-- Opening Marker --

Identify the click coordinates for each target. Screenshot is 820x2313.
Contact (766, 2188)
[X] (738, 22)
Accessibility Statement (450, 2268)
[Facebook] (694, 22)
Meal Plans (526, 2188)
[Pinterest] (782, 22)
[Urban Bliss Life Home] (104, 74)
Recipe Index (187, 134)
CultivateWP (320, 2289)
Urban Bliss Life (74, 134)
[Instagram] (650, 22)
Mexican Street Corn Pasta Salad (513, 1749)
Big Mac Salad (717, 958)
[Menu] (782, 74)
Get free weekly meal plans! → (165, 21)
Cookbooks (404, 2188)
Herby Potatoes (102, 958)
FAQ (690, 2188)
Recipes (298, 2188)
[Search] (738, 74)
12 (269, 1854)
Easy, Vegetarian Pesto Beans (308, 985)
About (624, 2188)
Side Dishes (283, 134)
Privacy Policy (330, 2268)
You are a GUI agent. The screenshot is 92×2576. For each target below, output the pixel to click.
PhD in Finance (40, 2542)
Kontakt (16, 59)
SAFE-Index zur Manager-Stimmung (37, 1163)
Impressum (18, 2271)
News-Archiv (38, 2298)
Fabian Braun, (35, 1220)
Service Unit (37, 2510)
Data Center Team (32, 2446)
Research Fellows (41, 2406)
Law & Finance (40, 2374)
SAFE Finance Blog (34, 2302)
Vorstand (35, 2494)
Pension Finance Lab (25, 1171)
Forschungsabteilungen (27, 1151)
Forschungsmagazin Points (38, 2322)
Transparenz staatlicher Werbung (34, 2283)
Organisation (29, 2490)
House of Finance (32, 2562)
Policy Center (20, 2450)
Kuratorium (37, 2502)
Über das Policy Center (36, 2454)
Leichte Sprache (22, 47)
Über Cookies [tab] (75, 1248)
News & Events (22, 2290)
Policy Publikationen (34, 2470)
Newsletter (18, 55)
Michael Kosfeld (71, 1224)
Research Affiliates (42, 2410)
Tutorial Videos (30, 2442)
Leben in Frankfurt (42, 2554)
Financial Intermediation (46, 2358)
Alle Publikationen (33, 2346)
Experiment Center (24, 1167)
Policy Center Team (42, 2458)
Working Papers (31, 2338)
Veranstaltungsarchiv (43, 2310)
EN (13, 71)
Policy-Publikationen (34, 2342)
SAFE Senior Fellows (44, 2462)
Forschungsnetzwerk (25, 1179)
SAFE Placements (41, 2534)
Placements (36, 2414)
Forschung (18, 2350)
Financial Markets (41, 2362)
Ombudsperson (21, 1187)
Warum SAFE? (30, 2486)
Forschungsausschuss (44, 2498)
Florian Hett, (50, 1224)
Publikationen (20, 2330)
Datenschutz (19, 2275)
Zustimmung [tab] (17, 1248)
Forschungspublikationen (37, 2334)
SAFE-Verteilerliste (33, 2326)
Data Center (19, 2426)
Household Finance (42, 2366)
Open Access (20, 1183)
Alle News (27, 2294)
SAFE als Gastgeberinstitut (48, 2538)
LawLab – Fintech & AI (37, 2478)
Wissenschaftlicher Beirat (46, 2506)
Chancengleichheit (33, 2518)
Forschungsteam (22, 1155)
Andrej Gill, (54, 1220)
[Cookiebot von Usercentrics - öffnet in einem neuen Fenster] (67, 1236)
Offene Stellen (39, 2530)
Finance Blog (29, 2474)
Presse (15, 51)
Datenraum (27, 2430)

-- Closing Marker --

**Requirement:**
Wherever the line holding "Mexican Street Corn Pasta Salad (513, 1749)" falls in the entries above, copy exactly from it through the line holding "Easy, Vegetarian Pesto Beans (308, 985)", inclusive, and add nothing.

**Task result:**
Mexican Street Corn Pasta Salad (513, 1749)
Big Mac Salad (717, 958)
[Menu] (782, 74)
Get free weekly meal plans! → (165, 21)
Cookbooks (404, 2188)
Herby Potatoes (102, 958)
FAQ (690, 2188)
Recipes (298, 2188)
[Search] (738, 74)
12 (269, 1854)
Easy, Vegetarian Pesto Beans (308, 985)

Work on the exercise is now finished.